Many businesses sell their services by operating under the labor theory of value, where the value of a service is determined by the amount of labor used in its production. But there is another theory that is being used successfully. Value-based pricing!
What is Value-Based Pricing?
Value-based pricing is a subjective pricing strategy which sets prices primarily, but not exclusively, on the value to the customer rather than on the cost of the product or market prices. It has been called the pinnacle of pricing. But getting there takes some research.

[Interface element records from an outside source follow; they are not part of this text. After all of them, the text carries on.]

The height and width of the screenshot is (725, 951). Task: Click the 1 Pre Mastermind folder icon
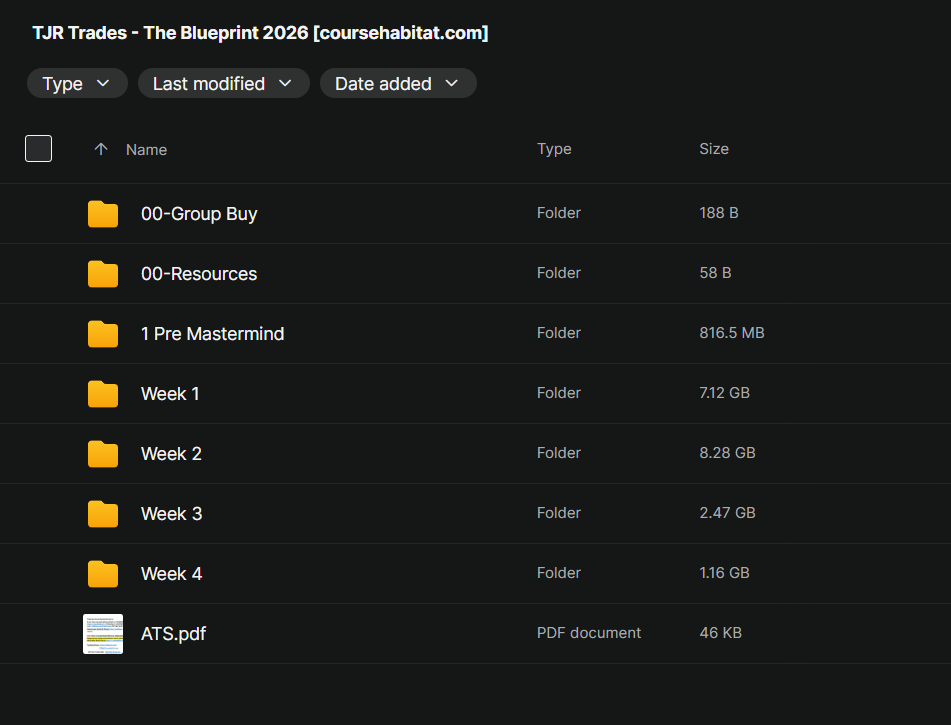pyautogui.click(x=103, y=334)
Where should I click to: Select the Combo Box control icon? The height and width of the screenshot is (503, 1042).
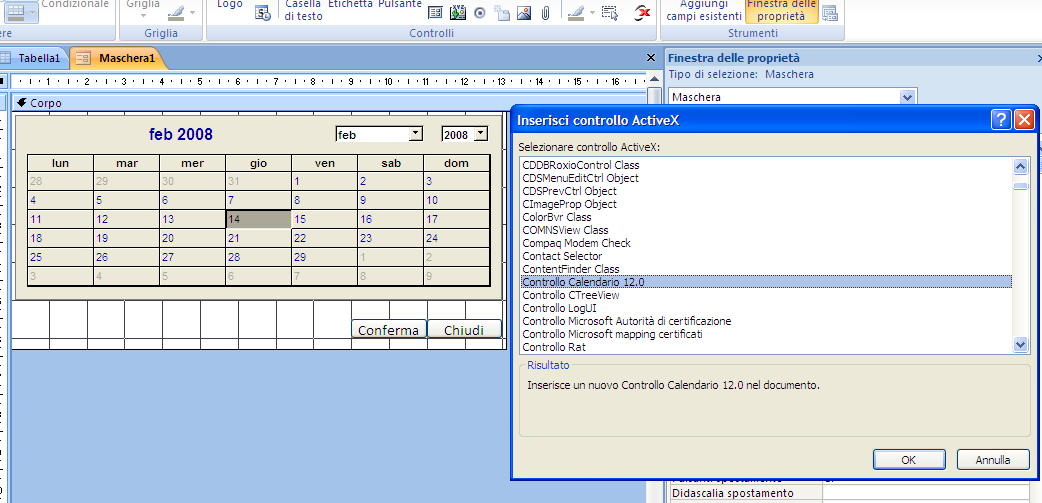tap(436, 13)
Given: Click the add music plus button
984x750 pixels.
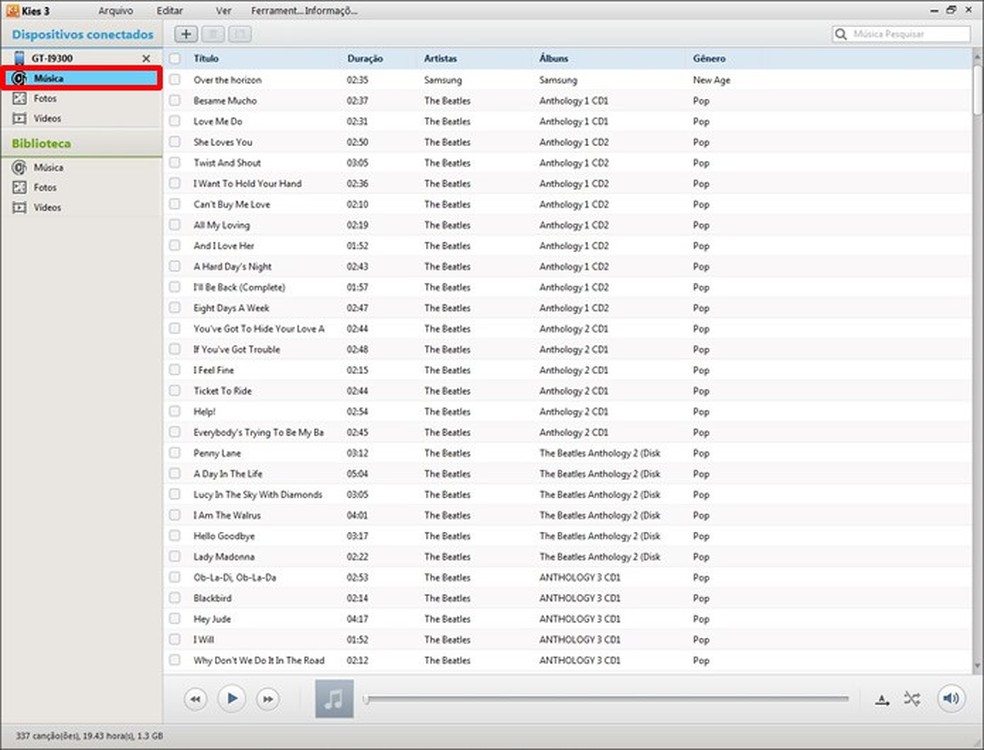Looking at the screenshot, I should [x=186, y=34].
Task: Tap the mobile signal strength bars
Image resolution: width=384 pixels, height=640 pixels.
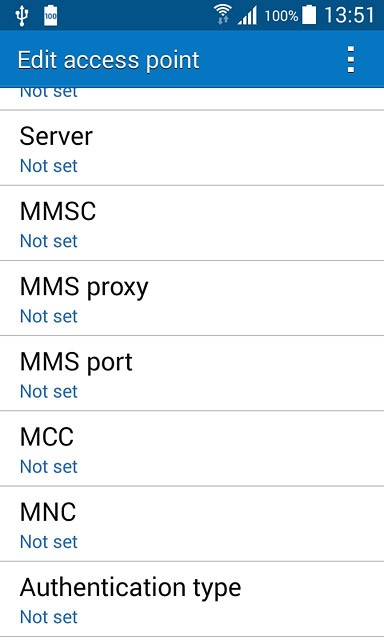Action: tap(248, 16)
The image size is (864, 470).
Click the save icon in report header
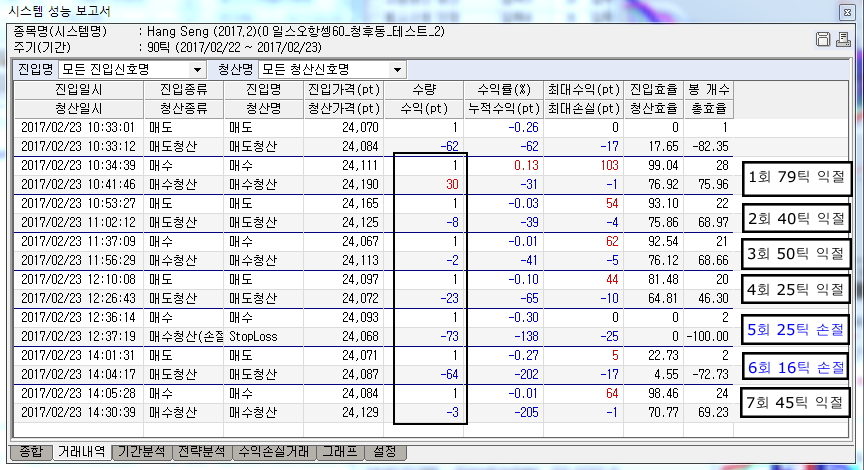[x=822, y=40]
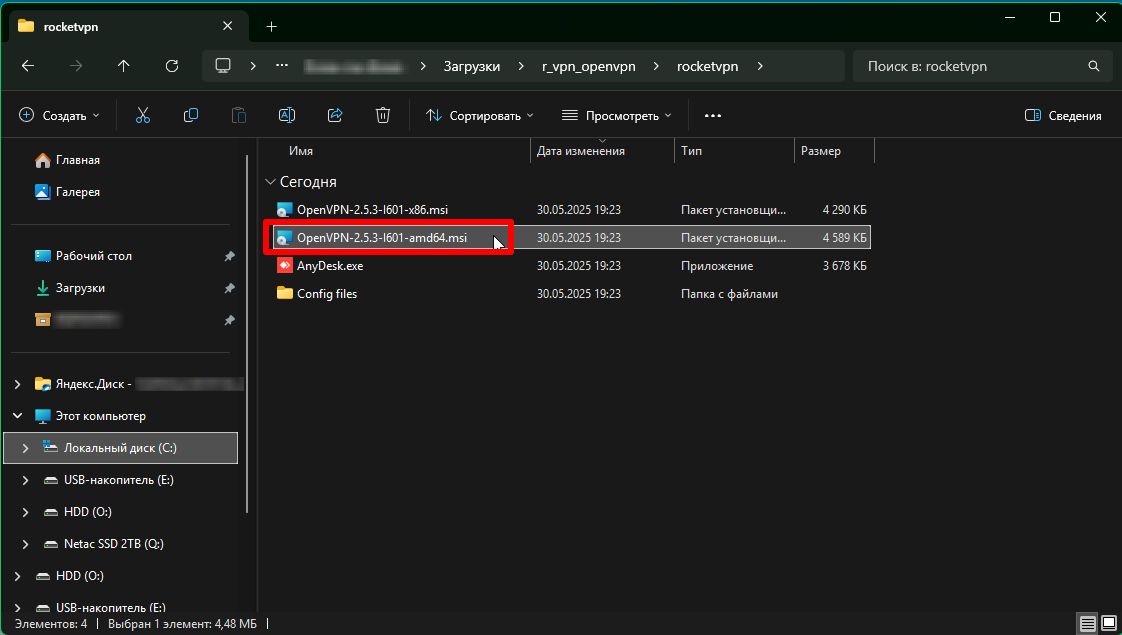1122x635 pixels.
Task: Click Загрузки in the address breadcrumb
Action: point(472,66)
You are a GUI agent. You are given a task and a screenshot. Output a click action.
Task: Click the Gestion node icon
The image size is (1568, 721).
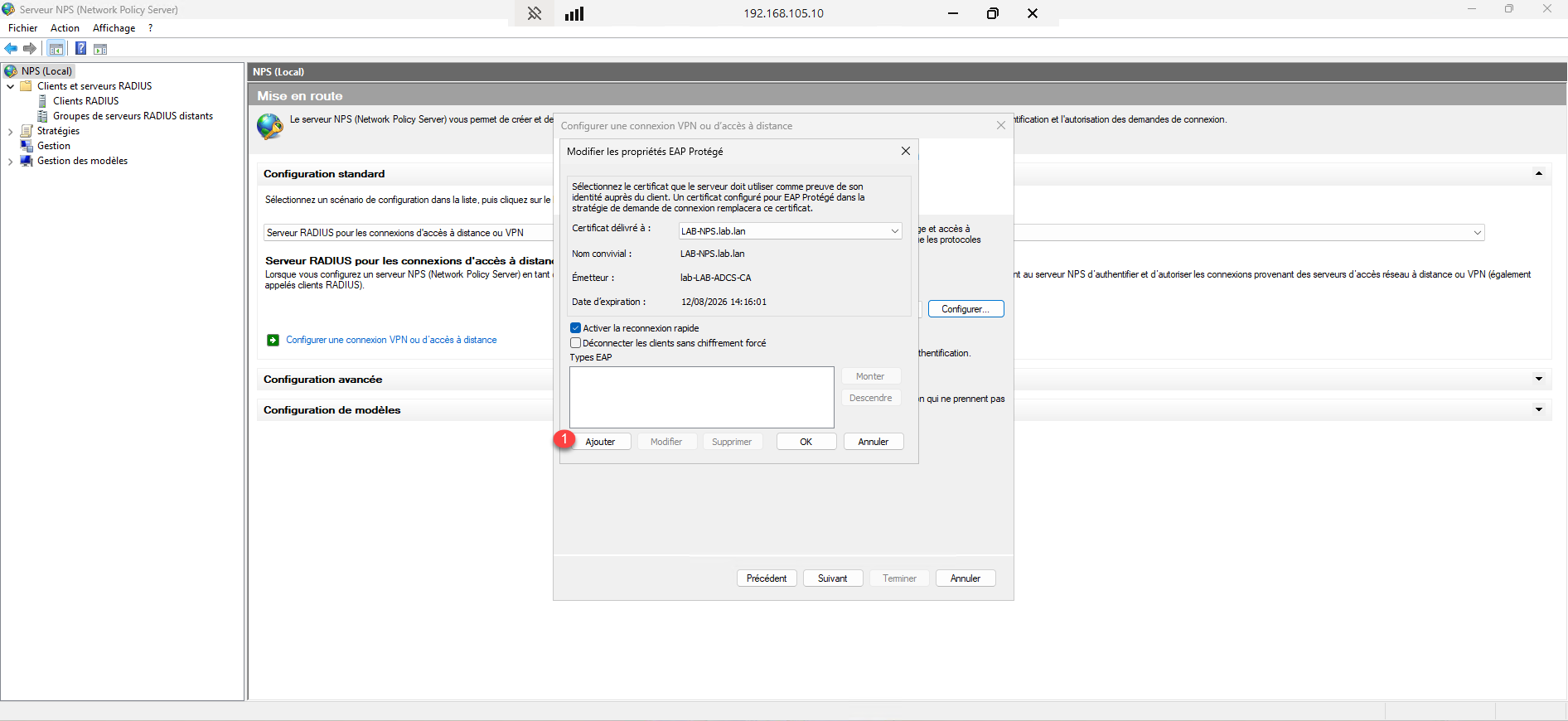pos(27,146)
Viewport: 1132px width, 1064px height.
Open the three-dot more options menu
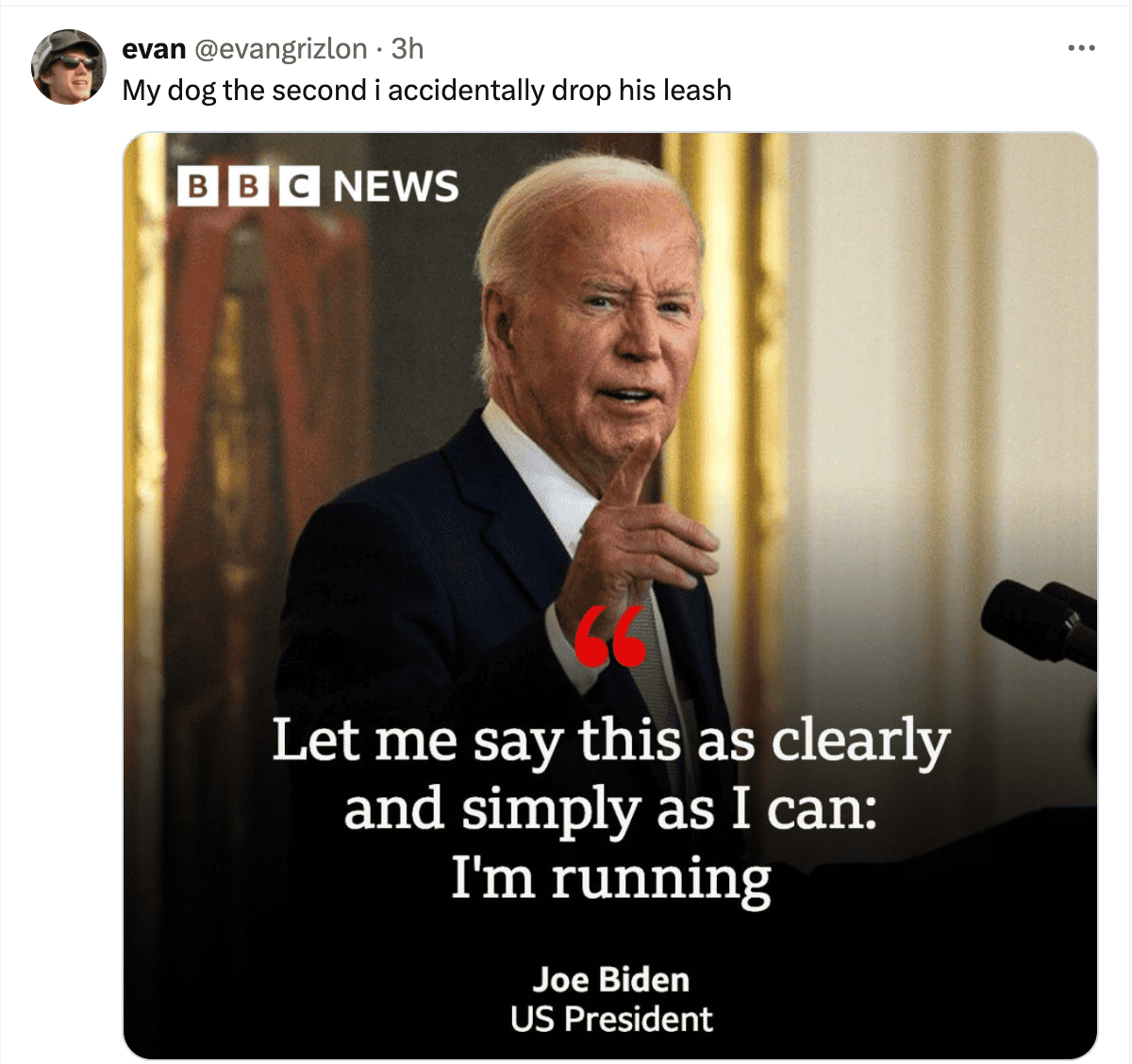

Advantages of Using Value-Based Pricing
The more common pricing strategies, such as cost plus and competitor based pricing, ignore the customer. The price points are justified based on internal cost or adopting existing market prices. But customers don’t care how much it costs to make something or the business’s operating costs, they care about the value they are receiving at a certain price. Value-based pricing encourages client communication to find out exactly what the customer/client perceives to be valuable. More communication generally leads to a higher level of customer service.
Value-based pricing looks at what consumers consider when determining a value assessment. This allows marketing teams to formulate more effective sales strategies and use specific marketing tactics.
Value-based pricing seems to be more resistant to an economic downturn. If clients feel they are spending their money wisely, they will be more willing to pay for the services.
Disadvantages of Using Value-Based Pricing
Value-based pricing demands much research. The needs and wants of clients change, the competition changes. The research must be ongoing. Also businesses cannot ignore the cost of running the business. As you can see, reaching that pinnacle is not an easy task and will take some work.
Value-based pricing is not a set it and forget it price. It takes dedication but can reap enormous benefits in terms of better communication and customer service, which can lead to more profit. Having the correct pricing strategy can make or break a company. Are you using the right one for your business?